Notes sur La Chambre bleue de Mathieu Amalric
La trame d’un roman de Simenon croise un fil de chaîne incarné par une personne tirée de ce qui passe l’anonymat : sortie du retrait obscur où elle évite d’instinct la vie promise et un fil de trame où ladite personne, à son corps défendant, endosse le costume du personnage, par définition ferment de passions contradictoires, exemptes d’apaisement comme de logique psychologique, qu’on appelle communément une histoire.
Le tissu de l’écriture doit à cette étrange armure son dédoublement ou, plutôt, son effet de subtil décollement qui fait merveille dans l’art de l’estampe : à l’avant-plan, le personnage que n’épargne et qui lui-même ne s’épargne aucune des péripéties du drame souffert — à l’arrière-plan, ombre portée apparente du premier, la personne, la tête de la personne qu’emporte un manège sanglant de questions, dont le caillot récurrent est : Pourquoi ? (Pourquoi suis-je là ? Pourquoi fais-je ceci ou cela ? Pourquoi ces chaussures vont et viennent, si étranges leur forme ? Pourquoi la fenêtre de lumière sur le mur ne s’ouvre-telle pas ? Pourquoi les yeux de cette femme me fixent-ils ? Pourquoi dans ma gorge un peu de l’humeur de son sexe écorché et luisant ?…) et qui n’aspire à rien tant qu’à l’embolie qui la ramènerait à la tranquillité de son état originel.
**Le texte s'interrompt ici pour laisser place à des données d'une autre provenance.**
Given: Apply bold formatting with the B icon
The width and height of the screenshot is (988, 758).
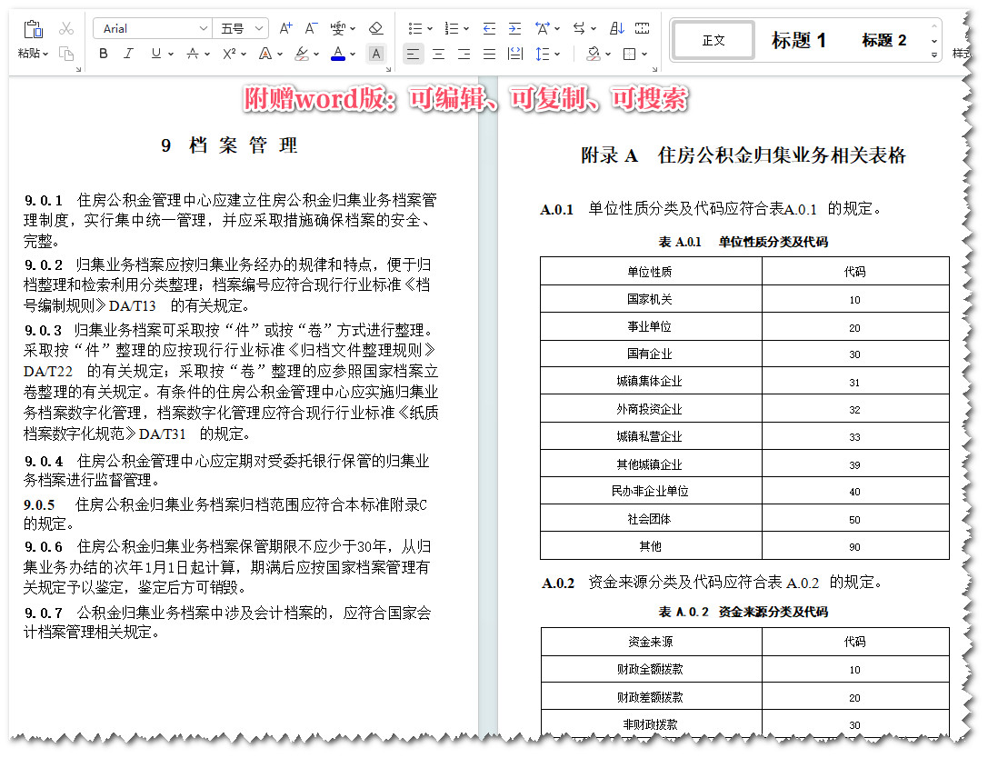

Dans La Chambre bleue, Mathieu Amalric, usant d’un découpage flottant, est à ce jour le seul à avoir réussi à transposer sur le plan de l’image animée la schizophrénie éberluée du tissage simenonien.
À Simenon
Il a la berlue, cet homme que manu militari une force inconnue, qu’on nomme communément l’Écriture, éjecte de l’ombre où il s’absente — auquel ladite force scripturale enfile le costume d’un autre — cette sorte d’autre qui suit le fil d’une histoire faute d’avoir l’assise de l’être, ce qui est aussi bien — et une histoire ça obéit aux régimes des passions, dont l’alpha et l’omega sont l’amour et la mort — l’homme éberlué obéit, n’ayant pas d’alternative : il lapera en chat la jatte rougeoyante du sexe d’une femme et pour elle abattra les murs et tuera sans merci — néanmoins, jusqu’au bout, il n’aura de cesse de se regarder faire, les yeux exorbités à deux doigts de tomber au creux de ses paumes, ahuri comme un chien qu’on bat, se demandant : Pourquoi ? obsédé par l’idée de regagner les coulisses d’où l’abus des phrases écrites l’a tiré, ses narines hument le fin remuement de la poussière qui avec le froid s’en partagent le silence quiet.